BRIEF DESCRIPTION OF THE DRAWINGS

These and other features and advantages of the system and method will become more apparent from considering the following description of an illustrative embodiment of the system and method together with the drawing, in which:

FIG. 1 is a block diagram of a first illustrative system for parsing multiple programming languages in an application using common AST node types.

FIG. 2 is a diagram of a Common Abstract Syntax Tree (CAST) for Java bytecode.

FIG. 3 is a diagram of a Common Abstract Syntax Tree (CAST) for “C” code.

FIG. 4 is a control flow diagram of the Java bytecode and “C” code of FIG. 2 and FIG. 3.

FIG. 5 is a flow diagram for generating different code diagrams based on common AST node types.

FIG. 6 is a flow diagram of a method for parsing multiple programming languages in an application using common AST node types.

DETAILED DESCRIPTION

FIG. 1 is a block diagram of a first illustrative system 100 for parsing multiple languages in an application using common AST node types 111. The first illustrative system 100 comprises a computer system 101 and a display 130. The display 130 is any type of device that can display information, such as a monitor, a personal computer, a television, and the like.

The computer system 101 can be any type of computer system that can run an application 120, such as a personal computer, a server, a plurality of servers, a Private Branch eXchange (PBX), a device, an application server, a telephone, a network device, a combination of these, and the like. The computer system 101 is shown as a single device. However, the computer system 101 can be one or more devices. The computer system 101 comprises a processor 102, memory 103, and a video driver 130. The processor 102 can be any type of device that can process instructions, such as a microprocessor(s), a microcontroller(s), a multi-core processor, a computer(s), and the like.

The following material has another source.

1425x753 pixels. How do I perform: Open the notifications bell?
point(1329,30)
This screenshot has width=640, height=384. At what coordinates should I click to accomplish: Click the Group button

The memory(s) 103 can be any type of memory such as Random Access Memory (RAM), Read Only Memory (ROM), flash memory, a computer disk, cache memory, a flash drive, a network disk, any combination of these, and the like. The memory as shown comprises a parser 110 and an application 120.

The parser 110 can be any type of parser that can parse the code of a programming language. When referring to code of a programming language, the intent is to include not only code that a programmer would generate, but also code that has been compiled into object code such as Java bytecode, machine code, and the like. For example, the parser 110 can be a Java code parser, a C code parser, a C++ code parser, a C# code parser, a Pascal code parser, a Fortran code parser, a Javascript parser, a Java bytecode parser, an object code parser, a machine language parser, a Perl parser, a shell script parser, and the like. The parser 110 can comprise multiple parsers. The parser 110 comprises an Abstract Syntax Tree (AST) converter 112 and common AST node types 111. The AST converter 112 takes the output of a high level language parser (i.e., a C++ parser) and converts the output of the high level language parser into Common Abstract Syntax Tree (CAST). CAST is a structure mapping of code statements 122 in different languages (i.e., a switch statement in Java or C) into common AST node types 111. This is done by mapping code statements 122 of each language into common AST node type 111 that is common to all languages.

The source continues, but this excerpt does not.